Bengal Colony at Kandanthara in Perumbavoor and the banks of the Bharathapuzha in Pattambi where a large number of migrants are staying are some of the worst- affected areas in the last flood. Advocate Parvathi Sanjay, Amicus Curiae filed the report in the suo motu proceedings with regard to the pathetic condition of migrant workers in labour camps in Kerala.
The report was based on a study by Dr Benoy Peter, executive director, Centre for Migration and Inclusive Development (CMID), a trust devoted to the uplift of migrants in Kerala. The report further stated that, since the monsoon has set in, work opportunities for footloose labourers (not attached to any employer or contractor) have become less and a lot of them are looking forward to going home, with Covid fear adding to their miseries.

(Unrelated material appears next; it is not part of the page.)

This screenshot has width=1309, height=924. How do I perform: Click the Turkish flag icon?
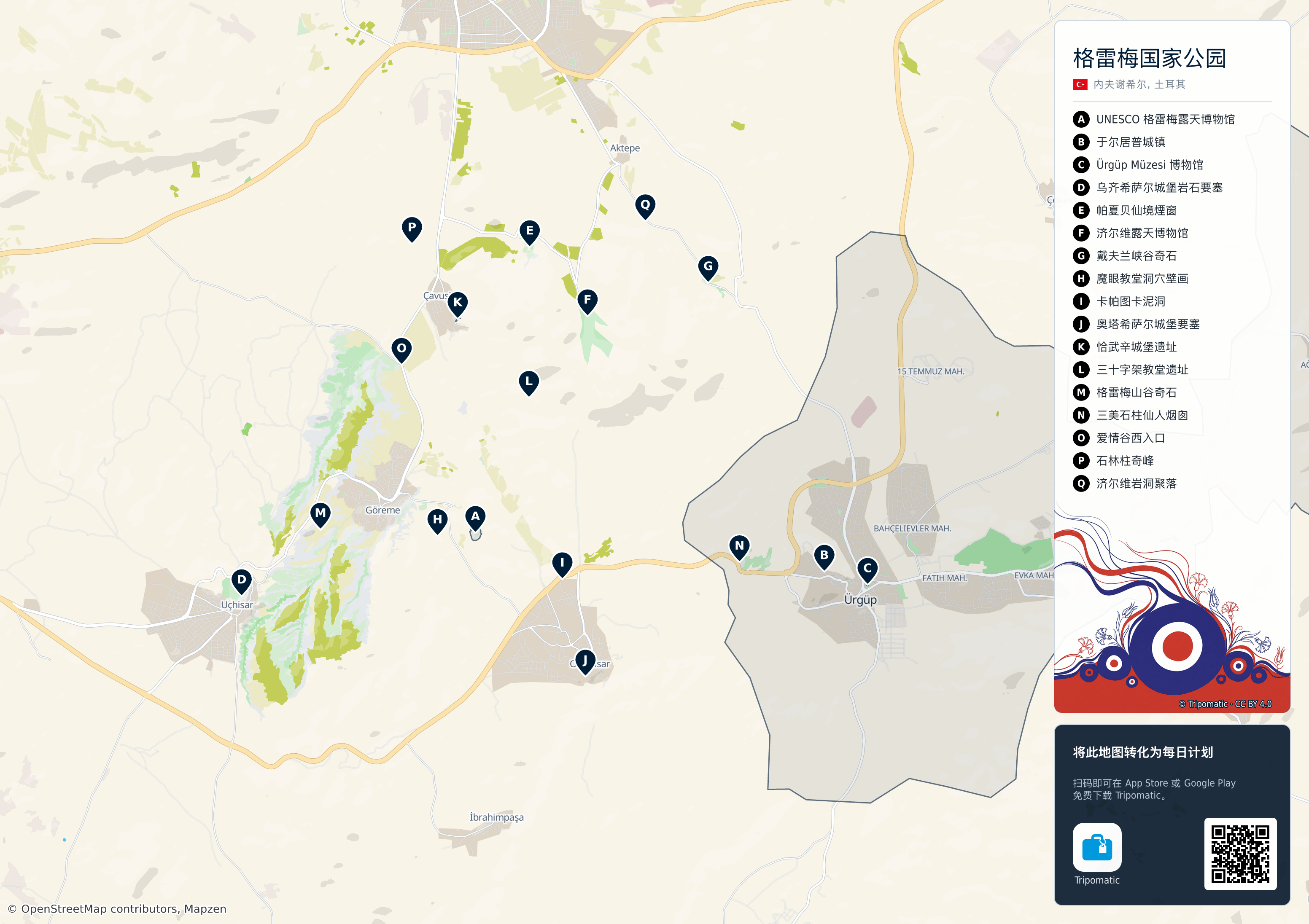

“There are also baseless rumours which adversely affect the workers as they are made to believe that Kerala is soon going to face another bout of floods. If they don’t return now, they will not be able to return home in the next few years,” stated the report. Various industries are generally facing a shortage of workers and in their desperate bid to retain available workers, instances of ‘forced detention’ occurred where the employers are not allowing workers to return home. Strategies such as withholding their wages, original identity cards (Aadhaar Card or Voter Identity Card), other belongings or curtailing freedom of movement or using physical violence have been observed.
The report also cited such cases wherein 10 workers from Odisha were detained in Malappuram district by their employer. Another incident happened in Ernakulam district in which four workers from West Bengal were prevented from returning to their home states by withholding their documents and were brutally beaten up when they resisted.
In the absence of proper information about the availability of trains, a lot of workers pay up to Rs 7,000 or Rs 8,000 per person to return to their native places in buses even when free trains are available. The report sought a directive to the state government to consider migrant workers as a vulnerable group for disaster risk reduction interventions especially in the wake of Covid outbreak and also considering the previous disaster. It further sought to take stringent action against any employer who attempts to forcefully retain migrant workers preventing their return home through any means such as retention of their ID cards or wages.